Yo creo que este paro, sin las redes sociales, sin los videos y sin los memes sencillamente no sería.
Analicemos el meme como artefacto político, como cristalización y condensación de enunciados. Circula con facilidad y además convoca a partir de la burla, del humor y del goce. Pasa algo, se cae la vicepresidenta y a los tres segundos hay 200 memes sobre eso. El meme es un artefacto cultural que está profundamente imbricando con las sensibilidades políticas que están en juego. Los memes son síntomas políticos que definen las sensibilidades en el lenguaje de las nuevas generaciones.

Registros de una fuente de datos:

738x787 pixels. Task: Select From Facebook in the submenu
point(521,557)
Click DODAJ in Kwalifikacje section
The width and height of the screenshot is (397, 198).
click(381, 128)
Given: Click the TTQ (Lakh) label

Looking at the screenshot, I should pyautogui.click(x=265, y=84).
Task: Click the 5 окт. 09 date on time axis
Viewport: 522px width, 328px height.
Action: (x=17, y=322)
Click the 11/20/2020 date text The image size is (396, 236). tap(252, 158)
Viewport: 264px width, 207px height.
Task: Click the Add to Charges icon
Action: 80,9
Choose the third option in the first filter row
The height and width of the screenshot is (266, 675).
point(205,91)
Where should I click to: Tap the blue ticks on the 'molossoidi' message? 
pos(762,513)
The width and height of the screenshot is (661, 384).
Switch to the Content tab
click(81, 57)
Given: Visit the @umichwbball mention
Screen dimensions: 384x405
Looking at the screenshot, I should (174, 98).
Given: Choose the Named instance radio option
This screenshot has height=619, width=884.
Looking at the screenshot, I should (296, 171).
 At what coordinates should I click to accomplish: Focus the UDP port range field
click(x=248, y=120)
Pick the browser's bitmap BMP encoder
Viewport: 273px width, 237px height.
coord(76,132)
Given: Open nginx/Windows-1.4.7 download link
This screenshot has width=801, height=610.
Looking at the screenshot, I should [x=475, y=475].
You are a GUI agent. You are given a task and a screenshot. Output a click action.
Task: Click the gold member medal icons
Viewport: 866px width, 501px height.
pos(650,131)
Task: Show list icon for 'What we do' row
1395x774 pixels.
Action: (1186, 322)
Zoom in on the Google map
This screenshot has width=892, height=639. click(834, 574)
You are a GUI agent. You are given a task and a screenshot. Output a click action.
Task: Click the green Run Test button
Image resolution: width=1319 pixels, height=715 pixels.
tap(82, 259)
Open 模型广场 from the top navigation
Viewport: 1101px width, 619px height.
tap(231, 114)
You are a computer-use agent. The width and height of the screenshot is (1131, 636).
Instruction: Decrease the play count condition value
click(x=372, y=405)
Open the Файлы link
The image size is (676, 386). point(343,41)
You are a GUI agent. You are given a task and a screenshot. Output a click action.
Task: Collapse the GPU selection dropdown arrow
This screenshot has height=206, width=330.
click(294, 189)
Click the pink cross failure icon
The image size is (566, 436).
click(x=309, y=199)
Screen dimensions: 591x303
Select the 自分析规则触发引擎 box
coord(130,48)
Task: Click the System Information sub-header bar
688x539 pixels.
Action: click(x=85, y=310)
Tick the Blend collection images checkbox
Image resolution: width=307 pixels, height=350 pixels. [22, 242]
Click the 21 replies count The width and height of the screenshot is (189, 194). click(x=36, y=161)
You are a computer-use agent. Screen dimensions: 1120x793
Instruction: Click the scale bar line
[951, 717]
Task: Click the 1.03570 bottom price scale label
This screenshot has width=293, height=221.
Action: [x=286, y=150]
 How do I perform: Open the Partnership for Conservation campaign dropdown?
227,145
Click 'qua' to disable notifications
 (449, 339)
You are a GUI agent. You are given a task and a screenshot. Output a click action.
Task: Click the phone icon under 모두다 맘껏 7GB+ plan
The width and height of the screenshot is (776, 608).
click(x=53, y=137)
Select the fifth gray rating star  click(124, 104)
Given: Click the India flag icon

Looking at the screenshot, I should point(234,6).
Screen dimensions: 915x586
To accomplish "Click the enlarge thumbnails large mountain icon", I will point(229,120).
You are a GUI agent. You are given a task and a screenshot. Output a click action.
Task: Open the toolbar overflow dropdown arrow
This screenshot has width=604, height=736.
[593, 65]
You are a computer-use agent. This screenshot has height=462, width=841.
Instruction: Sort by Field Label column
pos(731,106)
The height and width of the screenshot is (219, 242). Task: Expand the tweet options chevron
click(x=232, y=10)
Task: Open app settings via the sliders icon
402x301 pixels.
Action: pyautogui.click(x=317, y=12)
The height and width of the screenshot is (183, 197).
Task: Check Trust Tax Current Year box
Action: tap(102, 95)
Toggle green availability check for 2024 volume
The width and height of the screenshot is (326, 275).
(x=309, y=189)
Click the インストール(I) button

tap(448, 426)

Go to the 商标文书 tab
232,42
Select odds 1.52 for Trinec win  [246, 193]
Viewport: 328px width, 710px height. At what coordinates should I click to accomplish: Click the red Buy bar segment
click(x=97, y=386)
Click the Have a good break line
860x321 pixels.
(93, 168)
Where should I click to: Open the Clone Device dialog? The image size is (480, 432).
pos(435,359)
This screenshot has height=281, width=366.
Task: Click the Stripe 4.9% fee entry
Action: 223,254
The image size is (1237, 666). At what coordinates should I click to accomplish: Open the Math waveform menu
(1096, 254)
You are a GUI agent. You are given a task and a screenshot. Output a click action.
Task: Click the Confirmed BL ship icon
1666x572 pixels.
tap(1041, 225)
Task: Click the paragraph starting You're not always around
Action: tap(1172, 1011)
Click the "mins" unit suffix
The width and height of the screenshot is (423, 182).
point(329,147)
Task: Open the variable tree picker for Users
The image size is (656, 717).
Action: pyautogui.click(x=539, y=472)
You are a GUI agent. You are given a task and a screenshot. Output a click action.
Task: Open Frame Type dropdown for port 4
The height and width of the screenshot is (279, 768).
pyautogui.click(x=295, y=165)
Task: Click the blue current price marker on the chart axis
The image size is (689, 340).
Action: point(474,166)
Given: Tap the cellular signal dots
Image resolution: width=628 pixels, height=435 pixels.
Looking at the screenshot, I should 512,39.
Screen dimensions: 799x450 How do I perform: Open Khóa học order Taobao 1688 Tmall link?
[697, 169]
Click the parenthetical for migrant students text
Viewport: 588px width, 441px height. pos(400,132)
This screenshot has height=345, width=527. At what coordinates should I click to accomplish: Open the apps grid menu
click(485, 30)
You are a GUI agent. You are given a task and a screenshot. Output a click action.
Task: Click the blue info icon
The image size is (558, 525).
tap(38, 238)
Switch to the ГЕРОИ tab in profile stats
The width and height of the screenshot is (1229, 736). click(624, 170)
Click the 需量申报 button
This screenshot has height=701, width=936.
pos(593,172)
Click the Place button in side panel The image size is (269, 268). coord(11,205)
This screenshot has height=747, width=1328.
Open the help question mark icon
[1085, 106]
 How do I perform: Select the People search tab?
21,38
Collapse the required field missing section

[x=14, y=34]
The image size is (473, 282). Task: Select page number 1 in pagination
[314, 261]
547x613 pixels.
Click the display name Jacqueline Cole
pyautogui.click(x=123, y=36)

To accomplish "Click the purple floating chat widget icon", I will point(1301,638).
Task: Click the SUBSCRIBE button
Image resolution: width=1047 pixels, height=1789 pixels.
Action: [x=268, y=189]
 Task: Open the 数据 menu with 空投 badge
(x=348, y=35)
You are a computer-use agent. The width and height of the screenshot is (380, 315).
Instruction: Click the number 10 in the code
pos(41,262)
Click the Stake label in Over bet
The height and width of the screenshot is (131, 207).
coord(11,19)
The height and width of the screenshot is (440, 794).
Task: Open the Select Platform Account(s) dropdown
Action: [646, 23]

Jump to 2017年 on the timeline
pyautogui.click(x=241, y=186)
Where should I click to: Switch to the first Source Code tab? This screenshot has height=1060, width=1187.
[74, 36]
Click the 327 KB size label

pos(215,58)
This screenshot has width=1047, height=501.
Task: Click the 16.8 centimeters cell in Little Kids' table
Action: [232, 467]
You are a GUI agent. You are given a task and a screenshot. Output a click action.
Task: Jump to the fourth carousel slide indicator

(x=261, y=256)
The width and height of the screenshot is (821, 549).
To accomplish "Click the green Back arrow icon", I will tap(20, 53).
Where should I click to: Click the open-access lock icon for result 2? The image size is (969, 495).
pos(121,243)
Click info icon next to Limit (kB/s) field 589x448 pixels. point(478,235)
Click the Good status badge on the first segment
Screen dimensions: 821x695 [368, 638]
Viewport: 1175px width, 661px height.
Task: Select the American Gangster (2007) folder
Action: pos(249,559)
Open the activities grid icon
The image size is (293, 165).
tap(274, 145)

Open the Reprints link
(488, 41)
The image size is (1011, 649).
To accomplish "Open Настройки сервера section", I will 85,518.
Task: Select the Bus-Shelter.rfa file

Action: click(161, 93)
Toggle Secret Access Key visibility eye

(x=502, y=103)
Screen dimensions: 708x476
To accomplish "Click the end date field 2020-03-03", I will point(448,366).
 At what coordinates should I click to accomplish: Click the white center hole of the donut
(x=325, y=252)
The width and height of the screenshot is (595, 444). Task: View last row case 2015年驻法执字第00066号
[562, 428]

◆ LA TAREA ◆
Transcribe el fragmento del texto sobre los memes que comienza con "Analicemos el meme" y sigue hasta "las nuevas generaciones.".

◆ RESPUESTA ◆
Analicemos el meme como artefacto político, como cristalización y condensación de enunciados. Circula con facilidad y además convoca a partir de la burla, del humor y del goce. Pasa algo, se cae la vicepresidenta y a los tres segundos hay 200 memes sobre eso. El meme es un artefacto cultural que está profundamente imbricando con las sensibilidades políticas que están en juego. Los memes son síntomas políticos que definen las sensibilidades en el lenguaje de las nuevas generaciones.